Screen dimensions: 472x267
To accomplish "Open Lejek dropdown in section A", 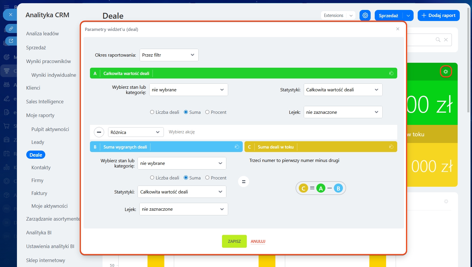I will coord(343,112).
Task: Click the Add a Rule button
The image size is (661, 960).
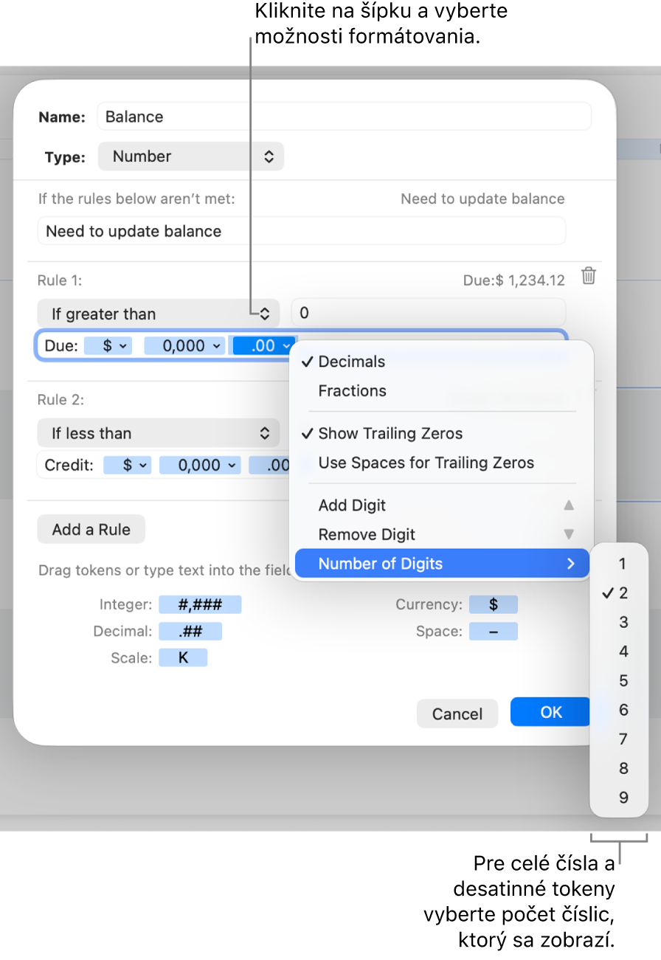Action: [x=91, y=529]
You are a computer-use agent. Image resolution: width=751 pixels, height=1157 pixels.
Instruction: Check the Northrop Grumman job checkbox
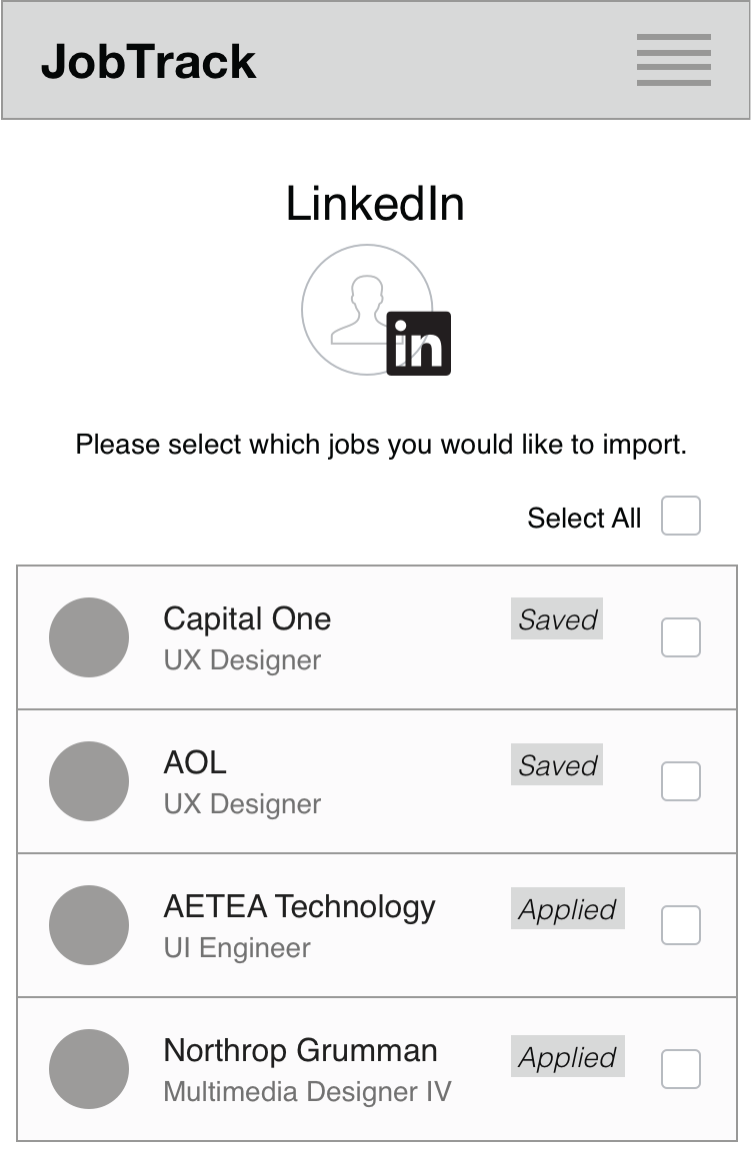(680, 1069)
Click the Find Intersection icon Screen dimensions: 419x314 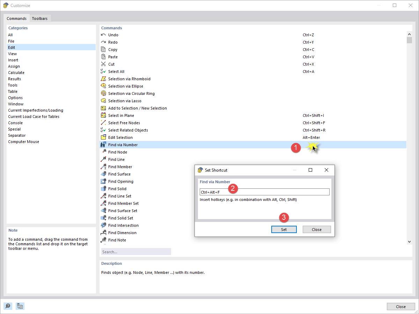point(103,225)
---
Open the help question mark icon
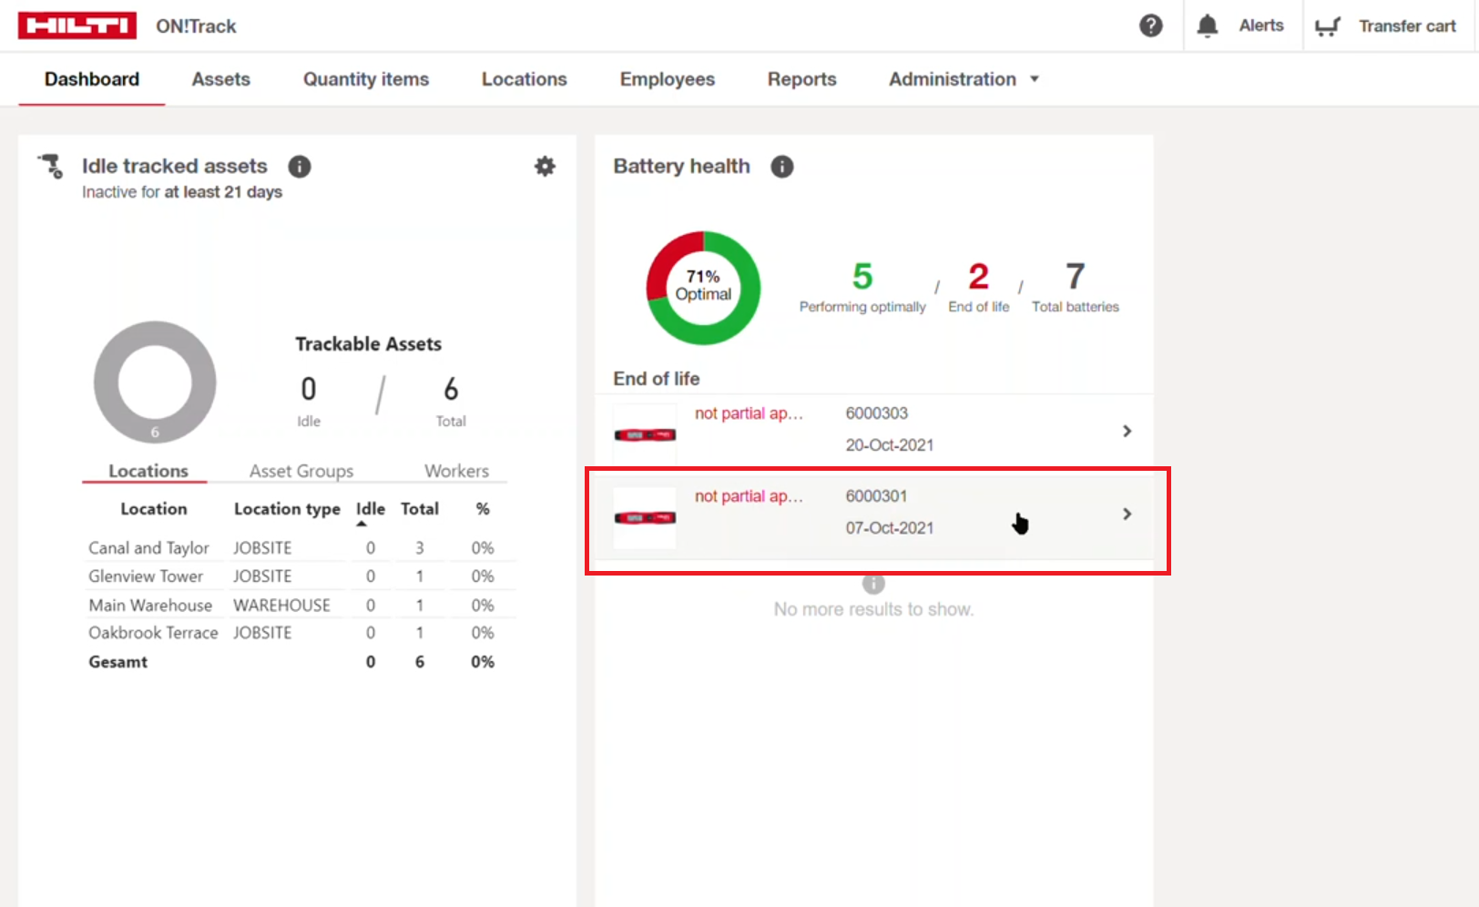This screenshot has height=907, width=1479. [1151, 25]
==
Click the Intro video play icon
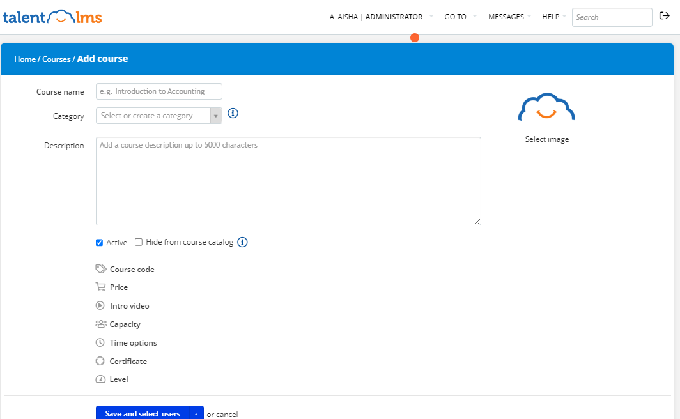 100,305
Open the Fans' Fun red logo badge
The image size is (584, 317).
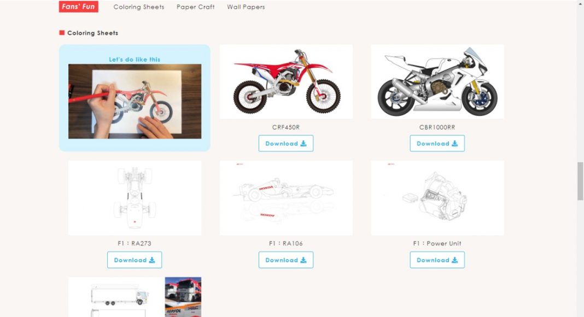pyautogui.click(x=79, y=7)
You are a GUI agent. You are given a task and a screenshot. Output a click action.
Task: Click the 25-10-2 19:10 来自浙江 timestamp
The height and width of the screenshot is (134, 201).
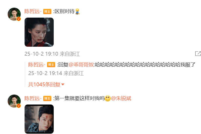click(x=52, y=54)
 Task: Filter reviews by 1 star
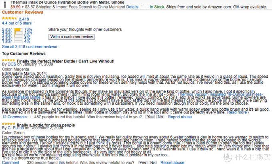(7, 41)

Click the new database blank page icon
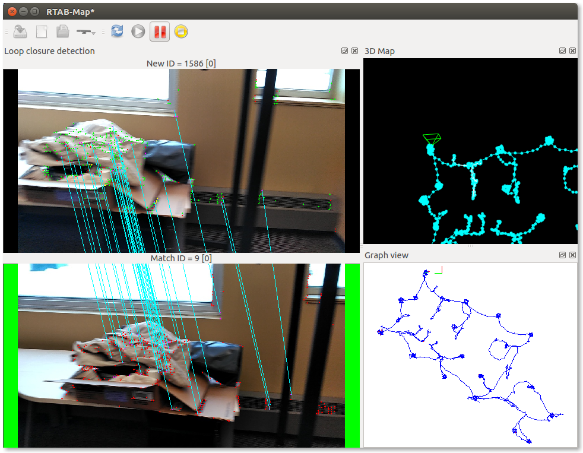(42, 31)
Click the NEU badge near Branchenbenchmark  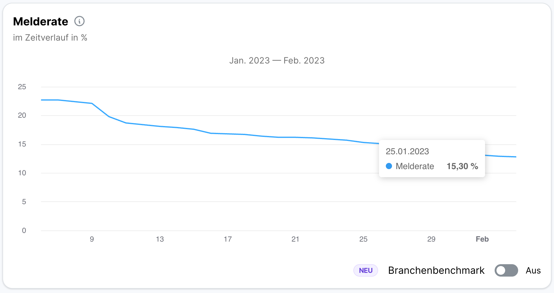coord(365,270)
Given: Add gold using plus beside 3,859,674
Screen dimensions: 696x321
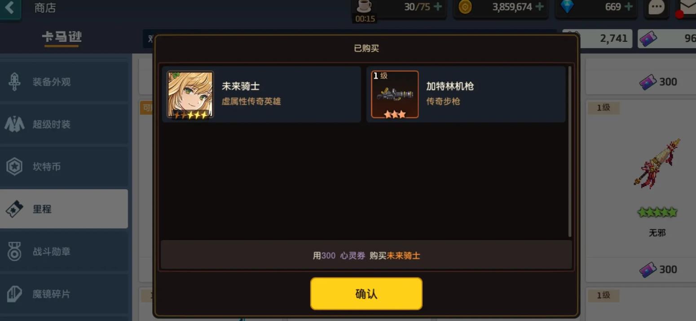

*Work request*
The expected result is every line from the material above that includes "agent".

*Answer section*
You are a computer-use agent. Image resolution: width=751 pixels, height=1157 pixels.
You are a GUI agent. You are given a task and a screenshot. Output a click action.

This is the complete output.